Work to complete:
Rewrite the listing from its first line through the line containing "Looking at the screenshot, I should point(241,381).", replacing "Twitter" with "X" and changing nothing else.

Collection entries:
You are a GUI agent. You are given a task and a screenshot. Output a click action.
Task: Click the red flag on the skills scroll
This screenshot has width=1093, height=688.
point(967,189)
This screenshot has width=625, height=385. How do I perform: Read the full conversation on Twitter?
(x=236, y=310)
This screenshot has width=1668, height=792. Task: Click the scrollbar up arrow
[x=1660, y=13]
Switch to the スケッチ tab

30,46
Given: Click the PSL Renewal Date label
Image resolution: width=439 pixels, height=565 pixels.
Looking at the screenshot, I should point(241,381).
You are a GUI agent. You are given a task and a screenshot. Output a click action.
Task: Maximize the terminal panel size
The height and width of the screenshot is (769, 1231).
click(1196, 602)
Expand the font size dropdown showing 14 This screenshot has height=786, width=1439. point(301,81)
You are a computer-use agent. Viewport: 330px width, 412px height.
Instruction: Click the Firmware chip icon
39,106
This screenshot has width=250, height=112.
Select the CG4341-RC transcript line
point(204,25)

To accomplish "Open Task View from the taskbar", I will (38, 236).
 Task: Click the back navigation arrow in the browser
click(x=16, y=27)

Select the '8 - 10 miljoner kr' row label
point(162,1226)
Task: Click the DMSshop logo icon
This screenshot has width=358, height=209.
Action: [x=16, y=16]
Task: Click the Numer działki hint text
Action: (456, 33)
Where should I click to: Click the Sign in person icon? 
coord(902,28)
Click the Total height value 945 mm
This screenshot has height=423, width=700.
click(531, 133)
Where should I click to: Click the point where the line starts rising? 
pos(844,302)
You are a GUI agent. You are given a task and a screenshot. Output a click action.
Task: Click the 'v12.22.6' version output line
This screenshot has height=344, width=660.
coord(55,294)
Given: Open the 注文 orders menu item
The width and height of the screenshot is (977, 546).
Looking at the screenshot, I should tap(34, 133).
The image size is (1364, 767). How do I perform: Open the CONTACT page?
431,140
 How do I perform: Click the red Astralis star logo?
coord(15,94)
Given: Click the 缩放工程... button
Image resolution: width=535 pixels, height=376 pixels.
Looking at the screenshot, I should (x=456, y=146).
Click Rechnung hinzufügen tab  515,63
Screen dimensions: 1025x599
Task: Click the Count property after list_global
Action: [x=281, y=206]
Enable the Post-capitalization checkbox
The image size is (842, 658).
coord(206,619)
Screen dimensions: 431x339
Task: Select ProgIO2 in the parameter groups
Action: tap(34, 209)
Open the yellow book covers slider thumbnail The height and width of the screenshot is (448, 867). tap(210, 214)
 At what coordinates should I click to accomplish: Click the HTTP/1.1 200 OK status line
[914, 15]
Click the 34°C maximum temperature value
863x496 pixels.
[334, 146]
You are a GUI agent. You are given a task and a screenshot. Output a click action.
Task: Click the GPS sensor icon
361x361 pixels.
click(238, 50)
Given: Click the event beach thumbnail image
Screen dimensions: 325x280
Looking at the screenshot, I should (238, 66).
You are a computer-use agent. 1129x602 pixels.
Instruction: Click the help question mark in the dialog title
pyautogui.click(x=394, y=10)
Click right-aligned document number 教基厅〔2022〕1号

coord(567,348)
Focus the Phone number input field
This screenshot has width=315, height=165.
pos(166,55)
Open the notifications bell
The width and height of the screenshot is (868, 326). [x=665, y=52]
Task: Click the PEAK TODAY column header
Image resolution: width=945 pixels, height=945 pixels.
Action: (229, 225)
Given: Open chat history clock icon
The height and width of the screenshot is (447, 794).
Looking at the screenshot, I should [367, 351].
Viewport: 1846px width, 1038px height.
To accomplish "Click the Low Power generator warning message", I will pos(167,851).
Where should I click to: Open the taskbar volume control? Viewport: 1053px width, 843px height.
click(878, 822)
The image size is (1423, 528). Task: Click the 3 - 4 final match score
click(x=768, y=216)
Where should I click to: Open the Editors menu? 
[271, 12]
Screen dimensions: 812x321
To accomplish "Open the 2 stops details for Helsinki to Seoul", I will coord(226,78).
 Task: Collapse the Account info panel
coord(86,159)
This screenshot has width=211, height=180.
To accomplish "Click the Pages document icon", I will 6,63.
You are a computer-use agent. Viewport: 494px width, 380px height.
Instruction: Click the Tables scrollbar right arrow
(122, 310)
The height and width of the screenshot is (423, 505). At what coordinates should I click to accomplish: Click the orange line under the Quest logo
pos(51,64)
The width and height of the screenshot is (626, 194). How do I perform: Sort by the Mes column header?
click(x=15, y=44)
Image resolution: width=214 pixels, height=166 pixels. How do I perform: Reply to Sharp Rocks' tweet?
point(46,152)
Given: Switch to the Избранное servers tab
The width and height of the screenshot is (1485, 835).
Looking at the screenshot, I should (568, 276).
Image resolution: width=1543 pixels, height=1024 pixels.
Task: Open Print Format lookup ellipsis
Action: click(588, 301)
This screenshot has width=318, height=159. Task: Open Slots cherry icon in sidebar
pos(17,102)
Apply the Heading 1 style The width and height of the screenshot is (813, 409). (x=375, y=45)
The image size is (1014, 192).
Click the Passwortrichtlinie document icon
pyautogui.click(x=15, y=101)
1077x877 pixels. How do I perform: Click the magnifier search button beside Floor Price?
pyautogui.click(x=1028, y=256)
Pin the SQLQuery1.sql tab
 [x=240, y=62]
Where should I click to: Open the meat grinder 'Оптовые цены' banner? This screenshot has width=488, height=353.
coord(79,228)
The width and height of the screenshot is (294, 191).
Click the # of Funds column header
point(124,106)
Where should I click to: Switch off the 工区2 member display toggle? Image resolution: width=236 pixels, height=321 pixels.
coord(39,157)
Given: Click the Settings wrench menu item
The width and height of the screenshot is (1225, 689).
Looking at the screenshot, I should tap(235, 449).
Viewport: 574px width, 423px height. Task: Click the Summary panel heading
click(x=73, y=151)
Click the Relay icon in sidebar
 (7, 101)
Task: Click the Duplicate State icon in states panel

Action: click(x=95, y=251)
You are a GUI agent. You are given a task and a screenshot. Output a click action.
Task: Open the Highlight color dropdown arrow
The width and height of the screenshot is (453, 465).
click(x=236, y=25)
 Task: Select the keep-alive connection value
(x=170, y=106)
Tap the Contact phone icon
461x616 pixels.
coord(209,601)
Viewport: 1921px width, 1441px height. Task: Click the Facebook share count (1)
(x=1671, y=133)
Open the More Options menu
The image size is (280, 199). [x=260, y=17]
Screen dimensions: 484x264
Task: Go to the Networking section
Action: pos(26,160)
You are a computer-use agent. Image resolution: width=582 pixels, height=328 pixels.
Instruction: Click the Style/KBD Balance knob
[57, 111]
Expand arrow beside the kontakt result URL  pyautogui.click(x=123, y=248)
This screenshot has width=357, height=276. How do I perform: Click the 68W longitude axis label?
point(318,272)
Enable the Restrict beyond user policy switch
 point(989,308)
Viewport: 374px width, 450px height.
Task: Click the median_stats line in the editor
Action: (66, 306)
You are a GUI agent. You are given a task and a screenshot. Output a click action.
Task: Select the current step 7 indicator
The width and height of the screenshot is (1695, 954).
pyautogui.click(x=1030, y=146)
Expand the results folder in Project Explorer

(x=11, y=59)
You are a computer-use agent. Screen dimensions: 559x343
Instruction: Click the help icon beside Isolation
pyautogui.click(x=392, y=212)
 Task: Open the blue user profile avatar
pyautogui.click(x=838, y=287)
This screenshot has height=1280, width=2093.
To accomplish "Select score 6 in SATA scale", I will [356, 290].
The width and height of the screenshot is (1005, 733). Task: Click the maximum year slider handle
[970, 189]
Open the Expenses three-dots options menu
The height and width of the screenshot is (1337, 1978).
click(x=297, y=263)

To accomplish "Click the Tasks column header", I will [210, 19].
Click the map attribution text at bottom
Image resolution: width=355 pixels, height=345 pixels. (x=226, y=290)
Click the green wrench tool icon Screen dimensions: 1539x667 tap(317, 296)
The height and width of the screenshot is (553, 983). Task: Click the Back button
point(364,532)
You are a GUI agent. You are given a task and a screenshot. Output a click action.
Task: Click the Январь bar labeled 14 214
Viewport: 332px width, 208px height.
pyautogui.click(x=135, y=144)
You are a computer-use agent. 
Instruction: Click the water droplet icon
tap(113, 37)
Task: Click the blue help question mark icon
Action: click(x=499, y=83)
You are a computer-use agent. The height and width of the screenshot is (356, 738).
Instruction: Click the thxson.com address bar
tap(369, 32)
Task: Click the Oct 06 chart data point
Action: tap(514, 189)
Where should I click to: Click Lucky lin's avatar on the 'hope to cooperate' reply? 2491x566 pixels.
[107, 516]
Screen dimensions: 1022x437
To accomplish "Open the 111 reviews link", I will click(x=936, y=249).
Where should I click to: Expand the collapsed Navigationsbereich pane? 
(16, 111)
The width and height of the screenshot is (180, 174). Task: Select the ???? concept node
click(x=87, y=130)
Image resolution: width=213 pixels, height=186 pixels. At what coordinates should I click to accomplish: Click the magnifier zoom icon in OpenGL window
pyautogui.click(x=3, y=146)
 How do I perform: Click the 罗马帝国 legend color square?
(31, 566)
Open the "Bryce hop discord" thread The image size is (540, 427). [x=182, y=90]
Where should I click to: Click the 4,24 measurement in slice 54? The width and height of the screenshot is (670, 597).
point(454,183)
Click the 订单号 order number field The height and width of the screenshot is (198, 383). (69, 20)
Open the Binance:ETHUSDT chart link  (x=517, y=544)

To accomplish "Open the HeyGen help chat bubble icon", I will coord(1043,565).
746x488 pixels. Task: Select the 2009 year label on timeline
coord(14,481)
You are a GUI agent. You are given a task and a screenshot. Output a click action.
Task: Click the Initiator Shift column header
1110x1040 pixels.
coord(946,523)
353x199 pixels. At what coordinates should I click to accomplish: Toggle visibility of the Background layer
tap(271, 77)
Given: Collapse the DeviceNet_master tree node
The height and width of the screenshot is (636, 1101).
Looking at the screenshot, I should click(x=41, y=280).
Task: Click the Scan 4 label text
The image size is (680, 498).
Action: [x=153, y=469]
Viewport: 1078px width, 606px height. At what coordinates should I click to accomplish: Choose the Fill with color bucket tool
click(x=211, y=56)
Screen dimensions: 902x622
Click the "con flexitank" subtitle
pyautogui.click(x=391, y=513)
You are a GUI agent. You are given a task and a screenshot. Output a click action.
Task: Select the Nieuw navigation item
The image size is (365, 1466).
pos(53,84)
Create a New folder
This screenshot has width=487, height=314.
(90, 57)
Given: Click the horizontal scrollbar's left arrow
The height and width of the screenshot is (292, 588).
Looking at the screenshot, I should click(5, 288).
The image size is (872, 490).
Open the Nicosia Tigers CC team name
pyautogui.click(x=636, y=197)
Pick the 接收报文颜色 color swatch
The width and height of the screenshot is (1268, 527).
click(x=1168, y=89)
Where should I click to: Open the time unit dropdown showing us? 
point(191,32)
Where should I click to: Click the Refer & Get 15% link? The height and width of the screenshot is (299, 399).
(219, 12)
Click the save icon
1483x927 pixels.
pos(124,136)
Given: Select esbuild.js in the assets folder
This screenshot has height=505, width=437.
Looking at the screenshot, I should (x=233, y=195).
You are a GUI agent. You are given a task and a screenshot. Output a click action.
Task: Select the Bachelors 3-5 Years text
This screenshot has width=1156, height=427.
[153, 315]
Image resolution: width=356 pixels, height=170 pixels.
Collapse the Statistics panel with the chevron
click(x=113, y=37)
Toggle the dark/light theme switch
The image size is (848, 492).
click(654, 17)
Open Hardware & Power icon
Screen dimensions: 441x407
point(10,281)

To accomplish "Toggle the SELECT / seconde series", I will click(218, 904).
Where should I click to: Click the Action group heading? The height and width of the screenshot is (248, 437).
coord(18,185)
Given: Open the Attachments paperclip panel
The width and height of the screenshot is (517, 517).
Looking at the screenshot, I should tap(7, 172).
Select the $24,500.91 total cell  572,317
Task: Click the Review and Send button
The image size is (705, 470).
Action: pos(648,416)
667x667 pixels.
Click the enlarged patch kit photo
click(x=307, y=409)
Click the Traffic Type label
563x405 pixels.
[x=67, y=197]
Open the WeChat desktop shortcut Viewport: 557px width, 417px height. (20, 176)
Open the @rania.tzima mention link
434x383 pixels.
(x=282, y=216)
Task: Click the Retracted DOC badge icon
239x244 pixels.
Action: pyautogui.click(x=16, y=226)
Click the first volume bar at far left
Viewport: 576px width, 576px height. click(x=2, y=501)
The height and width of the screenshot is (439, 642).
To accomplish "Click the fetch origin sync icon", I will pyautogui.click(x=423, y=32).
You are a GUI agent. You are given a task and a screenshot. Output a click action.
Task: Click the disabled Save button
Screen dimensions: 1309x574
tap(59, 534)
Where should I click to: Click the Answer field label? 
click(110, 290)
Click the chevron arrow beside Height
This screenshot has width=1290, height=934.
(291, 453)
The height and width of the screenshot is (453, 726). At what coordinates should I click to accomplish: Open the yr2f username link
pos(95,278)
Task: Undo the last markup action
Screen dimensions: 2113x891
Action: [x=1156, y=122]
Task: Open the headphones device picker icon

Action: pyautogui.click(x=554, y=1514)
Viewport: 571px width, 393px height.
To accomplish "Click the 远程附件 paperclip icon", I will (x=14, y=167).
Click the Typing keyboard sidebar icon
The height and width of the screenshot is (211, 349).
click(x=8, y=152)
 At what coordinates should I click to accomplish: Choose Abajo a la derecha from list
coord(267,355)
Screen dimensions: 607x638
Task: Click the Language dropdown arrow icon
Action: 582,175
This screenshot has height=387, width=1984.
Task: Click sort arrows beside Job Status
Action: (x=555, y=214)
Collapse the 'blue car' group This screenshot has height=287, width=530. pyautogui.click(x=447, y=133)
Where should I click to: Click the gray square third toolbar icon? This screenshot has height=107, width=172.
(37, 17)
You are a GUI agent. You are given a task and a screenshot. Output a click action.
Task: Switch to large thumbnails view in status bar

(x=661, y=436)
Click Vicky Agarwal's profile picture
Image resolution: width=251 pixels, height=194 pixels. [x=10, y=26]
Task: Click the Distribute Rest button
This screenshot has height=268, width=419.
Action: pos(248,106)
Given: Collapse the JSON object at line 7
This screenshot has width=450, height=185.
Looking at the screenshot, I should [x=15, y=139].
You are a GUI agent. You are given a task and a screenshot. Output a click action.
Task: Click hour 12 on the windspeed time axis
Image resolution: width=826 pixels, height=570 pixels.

Solution for this task:
You are a GUI agent. You are given a task and a screenshot. Output a click action.
Task: Click the red flag on the skills scroll
This screenshot has width=1093, height=688.
point(967,189)
This screenshot has width=625, height=385. How do I perform: Read the full conversation on X?
(x=236, y=310)
This screenshot has width=1668, height=792. Task: Click the scrollbar up arrow
[x=1660, y=13]
Switch to the スケッチ tab

30,46
Given: Click the PSL Renewal Date label
Image resolution: width=439 pixels, height=565 pixels.
Looking at the screenshot, I should point(241,381).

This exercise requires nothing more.